Records from a data collection:

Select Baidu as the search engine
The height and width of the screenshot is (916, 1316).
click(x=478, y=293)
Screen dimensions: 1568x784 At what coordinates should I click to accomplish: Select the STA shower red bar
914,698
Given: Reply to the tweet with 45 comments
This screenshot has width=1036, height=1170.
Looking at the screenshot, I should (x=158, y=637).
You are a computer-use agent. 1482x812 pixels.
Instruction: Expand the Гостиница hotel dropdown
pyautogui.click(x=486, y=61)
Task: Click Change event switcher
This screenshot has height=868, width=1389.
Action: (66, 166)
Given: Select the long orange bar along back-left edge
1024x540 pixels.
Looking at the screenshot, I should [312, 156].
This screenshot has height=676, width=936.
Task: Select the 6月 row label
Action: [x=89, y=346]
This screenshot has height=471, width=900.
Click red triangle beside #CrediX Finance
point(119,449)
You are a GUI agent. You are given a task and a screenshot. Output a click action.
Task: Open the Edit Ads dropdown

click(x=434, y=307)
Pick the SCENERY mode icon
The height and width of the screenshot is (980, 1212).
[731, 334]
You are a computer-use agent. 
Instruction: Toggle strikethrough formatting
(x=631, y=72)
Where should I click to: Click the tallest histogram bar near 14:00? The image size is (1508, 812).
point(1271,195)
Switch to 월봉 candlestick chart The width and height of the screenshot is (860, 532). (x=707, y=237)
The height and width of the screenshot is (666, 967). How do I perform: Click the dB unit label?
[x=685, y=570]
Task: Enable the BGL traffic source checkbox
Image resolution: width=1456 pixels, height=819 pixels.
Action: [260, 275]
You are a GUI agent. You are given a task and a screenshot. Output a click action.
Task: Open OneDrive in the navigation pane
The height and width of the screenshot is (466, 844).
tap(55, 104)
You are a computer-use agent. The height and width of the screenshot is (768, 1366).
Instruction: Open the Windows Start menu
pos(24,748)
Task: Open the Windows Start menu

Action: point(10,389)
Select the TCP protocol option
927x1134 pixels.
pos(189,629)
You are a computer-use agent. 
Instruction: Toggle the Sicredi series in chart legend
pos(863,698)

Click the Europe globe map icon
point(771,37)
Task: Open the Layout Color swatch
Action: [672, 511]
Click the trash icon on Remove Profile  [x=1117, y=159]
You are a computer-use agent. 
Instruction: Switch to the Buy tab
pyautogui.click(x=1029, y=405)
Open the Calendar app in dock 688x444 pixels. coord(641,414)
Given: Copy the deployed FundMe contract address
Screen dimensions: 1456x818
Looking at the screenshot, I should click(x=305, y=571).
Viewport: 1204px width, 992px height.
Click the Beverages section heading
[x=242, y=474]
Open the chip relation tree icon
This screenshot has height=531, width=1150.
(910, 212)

▶ Direction
Copy out the items above word for word, from the line with "Screen dimensions: 1568x784" to the line with "Action: [260, 275]", including both of those lines.

▶ Output
Screen dimensions: 1568x784 At what coordinates should I click to accomplish: Select the STA shower red bar
914,698
Given: Reply to the tweet with 45 comments
This screenshot has width=1036, height=1170.
Looking at the screenshot, I should (x=158, y=637).
You are a computer-use agent. 1482x812 pixels.
Instruction: Expand the Гостиница hotel dropdown
pyautogui.click(x=486, y=61)
Task: Click Change event switcher
This screenshot has height=868, width=1389.
Action: (66, 166)
Given: Select the long orange bar along back-left edge
1024x540 pixels.
Looking at the screenshot, I should [312, 156].
This screenshot has height=676, width=936.
Task: Select the 6月 row label
Action: [x=89, y=346]
This screenshot has height=471, width=900.
Click red triangle beside #CrediX Finance
point(119,449)
You are a GUI agent. You are given a task and a screenshot. Output a click action.
Task: Open the Edit Ads dropdown

click(x=434, y=307)
Pick the SCENERY mode icon
The height and width of the screenshot is (980, 1212).
[731, 334]
You are a computer-use agent. 
Instruction: Toggle strikethrough formatting
(x=631, y=72)
Where should I click to: Click the tallest histogram bar near 14:00? The image size is (1508, 812).
point(1271,195)
Switch to 월봉 candlestick chart The width and height of the screenshot is (860, 532). (x=707, y=237)
The height and width of the screenshot is (666, 967). How do I perform: Click the dB unit label?
[x=685, y=570]
Task: Enable the BGL traffic source checkbox
Image resolution: width=1456 pixels, height=819 pixels.
Action: [260, 275]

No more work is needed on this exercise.